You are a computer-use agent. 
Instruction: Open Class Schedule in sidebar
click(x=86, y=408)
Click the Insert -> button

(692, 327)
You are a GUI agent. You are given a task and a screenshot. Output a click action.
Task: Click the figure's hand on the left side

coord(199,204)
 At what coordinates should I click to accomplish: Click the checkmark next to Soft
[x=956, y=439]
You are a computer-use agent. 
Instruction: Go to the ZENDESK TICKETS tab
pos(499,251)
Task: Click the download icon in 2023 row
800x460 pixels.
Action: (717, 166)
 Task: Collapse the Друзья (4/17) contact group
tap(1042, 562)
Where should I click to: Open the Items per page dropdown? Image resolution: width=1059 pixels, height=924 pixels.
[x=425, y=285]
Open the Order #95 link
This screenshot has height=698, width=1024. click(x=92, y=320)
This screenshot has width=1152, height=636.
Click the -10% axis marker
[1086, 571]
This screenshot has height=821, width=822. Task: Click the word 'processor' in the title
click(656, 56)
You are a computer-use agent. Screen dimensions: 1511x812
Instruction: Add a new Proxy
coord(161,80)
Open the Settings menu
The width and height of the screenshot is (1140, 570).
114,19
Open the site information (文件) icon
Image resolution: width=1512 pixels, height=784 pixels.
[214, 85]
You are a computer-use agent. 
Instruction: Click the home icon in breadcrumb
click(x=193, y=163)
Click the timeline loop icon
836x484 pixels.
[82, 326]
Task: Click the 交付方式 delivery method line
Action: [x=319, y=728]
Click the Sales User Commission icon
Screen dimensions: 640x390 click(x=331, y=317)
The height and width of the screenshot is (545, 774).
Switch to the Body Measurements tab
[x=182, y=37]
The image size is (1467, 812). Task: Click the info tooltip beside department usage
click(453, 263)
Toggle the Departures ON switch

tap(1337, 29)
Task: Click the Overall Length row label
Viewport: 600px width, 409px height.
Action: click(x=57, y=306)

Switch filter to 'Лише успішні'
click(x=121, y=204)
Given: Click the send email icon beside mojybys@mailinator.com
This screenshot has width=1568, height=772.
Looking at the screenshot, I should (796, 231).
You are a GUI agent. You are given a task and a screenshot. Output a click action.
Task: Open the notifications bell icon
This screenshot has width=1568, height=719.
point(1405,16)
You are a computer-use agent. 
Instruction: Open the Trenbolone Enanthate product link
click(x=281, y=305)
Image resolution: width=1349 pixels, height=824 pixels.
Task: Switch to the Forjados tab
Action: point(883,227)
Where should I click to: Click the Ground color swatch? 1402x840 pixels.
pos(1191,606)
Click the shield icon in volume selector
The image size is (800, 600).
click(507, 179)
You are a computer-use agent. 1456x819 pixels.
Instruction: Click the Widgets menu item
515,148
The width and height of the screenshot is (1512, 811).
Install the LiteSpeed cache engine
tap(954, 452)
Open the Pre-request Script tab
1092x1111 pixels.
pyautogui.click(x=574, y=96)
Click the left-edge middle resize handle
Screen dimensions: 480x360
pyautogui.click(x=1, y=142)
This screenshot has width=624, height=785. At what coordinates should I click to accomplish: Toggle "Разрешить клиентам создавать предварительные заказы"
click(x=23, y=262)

☆ ☆ ☆ ☆ ☆

**THE REQUEST**
Copy out all the entries above, substituting "desktop assistant" for each occurrence of "computer-use agent" and leaving everything else as it is.

**EXPECTED OUTPUT**
You are a desktop assistant. 
Instruction: Open Class Schedule in sidebar
click(x=86, y=408)
Click the Insert -> button

(692, 327)
You are a GUI agent. You are given a task and a screenshot. Output a click action.
Task: Click the figure's hand on the left side

coord(199,204)
 At what coordinates should I click to accomplish: Click the checkmark next to Soft
[x=956, y=439]
You are a desktop assistant. 
Instruction: Go to the ZENDESK TICKETS tab
pos(499,251)
Task: Click the download icon in 2023 row
800x460 pixels.
Action: (717, 166)
 Task: Collapse the Друзья (4/17) contact group
tap(1042, 562)
Where should I click to: Open the Items per page dropdown? Image resolution: width=1059 pixels, height=924 pixels.
[x=425, y=285]
Open the Order #95 link
This screenshot has height=698, width=1024. click(x=92, y=320)
This screenshot has width=1152, height=636.
Click the -10% axis marker
[1086, 571]
This screenshot has height=821, width=822. Task: Click the word 'processor' in the title
click(656, 56)
You are a desktop assistant. Screen dimensions: 1511x812
Instruction: Add a new Proxy
coord(161,80)
Open the Settings menu
The width and height of the screenshot is (1140, 570).
114,19
Open the site information (文件) icon
Image resolution: width=1512 pixels, height=784 pixels.
[214, 85]
You are a desktop assistant. 
Instruction: Click the home icon in breadcrumb
click(x=193, y=163)
Click the timeline loop icon
836x484 pixels.
[82, 326]
Task: Click the 交付方式 delivery method line
Action: [x=319, y=728]
Click the Sales User Commission icon
Screen dimensions: 640x390 click(x=331, y=317)
The height and width of the screenshot is (545, 774).
Switch to the Body Measurements tab
[x=182, y=37]
The image size is (1467, 812). Task: Click the info tooltip beside department usage
click(453, 263)
Toggle the Departures ON switch

tap(1337, 29)
Task: Click the Overall Length row label
Viewport: 600px width, 409px height.
Action: click(x=57, y=306)

Switch filter to 'Лише успішні'
click(x=121, y=204)
Given: Click the send email icon beside mojybys@mailinator.com
This screenshot has width=1568, height=772.
Looking at the screenshot, I should (796, 231).
You are a GUI agent. You are given a task and a screenshot. Output a click action.
Task: Open the notifications bell icon
This screenshot has width=1568, height=719.
point(1405,16)
You are a desktop assistant. 
Instruction: Open the Trenbolone Enanthate product link
click(x=281, y=305)
Image resolution: width=1349 pixels, height=824 pixels.
Task: Switch to the Forjados tab
Action: point(883,227)
Where should I click to: Click the Ground color swatch? 1402x840 pixels.
pos(1191,606)
Click the shield icon in volume selector
The image size is (800, 600).
click(507, 179)
You are a desktop assistant. 1456x819 pixels.
Instruction: Click the Widgets menu item
515,148
The width and height of the screenshot is (1512, 811).
Install the LiteSpeed cache engine
tap(954, 452)
Open the Pre-request Script tab
1092x1111 pixels.
pyautogui.click(x=574, y=96)
Click the left-edge middle resize handle
Screen dimensions: 480x360
pyautogui.click(x=1, y=142)
This screenshot has width=624, height=785. At what coordinates should I click to accomplish: Toggle "Разрешить клиентам создавать предварительные заказы"
click(x=23, y=262)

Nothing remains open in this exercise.